***** Selected extract
Splayds are a type of combination utensil that combine the functions of the three main eating utensils used in Western culture: forks, spoons, and knives. It was invented in the 1940s in Australia by William McArthur, attributing his idea to a moment where he saw women having difficulty balancing all their utensils and their plate at the same time. Hence, it was invented for convenience so that people wouldn't need three separate utensils to eat. By the 1990s, it is claimed that it had been sold in 52 countries, with over 5 million pieces worldwide.

=== Tritensil ===
A different design of combining the fork, spoon, and knife was created by Map Project Office, in collaboration with Fortnum and Mason, called the Tritensil. The studio claimed that they created it in an attempt to improve the original sporf and spork, as well as to create a more elegant, useful, cost-efficient, and environmentally friendly utensil. It was designed after several trials to be used on many different foods and for food-related tasks, like eating salad or spreading jam. It was originally designed by Fortnum in 1914 for their Christmas catalogue and was later revived.
**********
***** Supplied data
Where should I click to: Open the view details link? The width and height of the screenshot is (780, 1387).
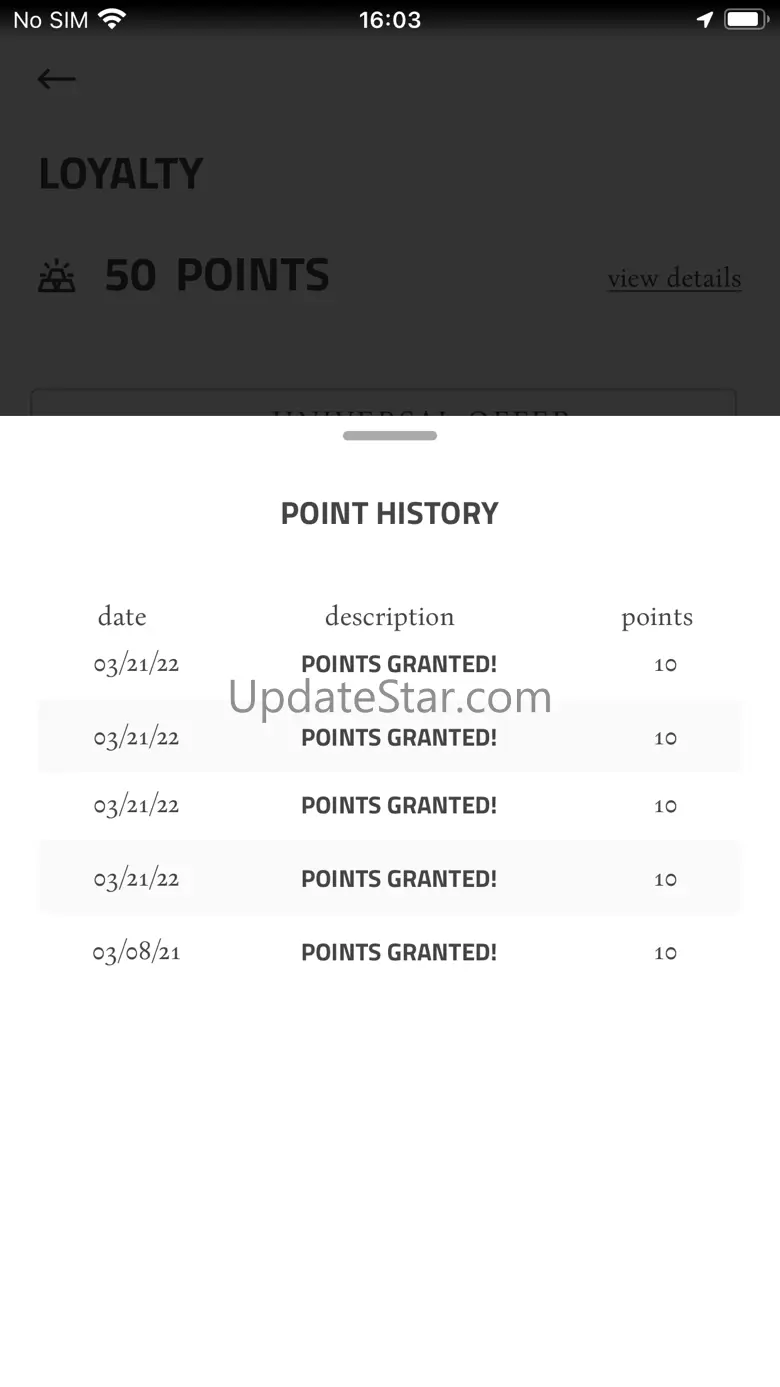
**********
***** Supplied data
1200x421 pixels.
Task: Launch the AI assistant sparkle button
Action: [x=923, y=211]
**********
***** Supplied data
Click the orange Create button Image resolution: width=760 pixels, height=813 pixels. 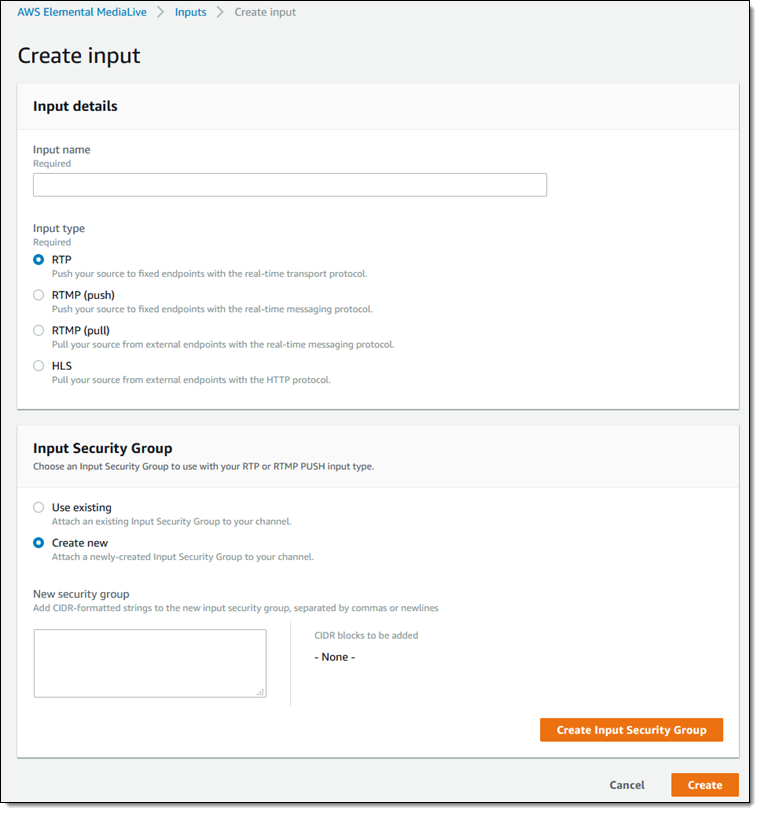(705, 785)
**********
=== Exercise requirements ===
1/ Copy the passage on combination utensils word for word, starting with "Splayds are a" and going on through "million pieces worldwide.".
2/ According to the passage on combination utensils, what qualities did the studio say it wanted the Tritensil to have?
The listing plays no part in this work.

=== Answers in order ===
1/
Splayds are a type of combination utensil that combine the functions of the three main eating utensils used in Western culture: forks, spoons, and knives. It was invented in the 1940s in Australia by William McArthur, attributing his idea to a moment where he saw women having difficulty balancing all their utensils and their plate at the same time. Hence, it was invented for convenience so that people wouldn't need three separate utensils to eat. By the 1990s, it is claimed that it had been sold in 52 countries, with over 5 million pieces worldwide.

2/ Elegant, useful, cost-efficient, and environmentally friendly.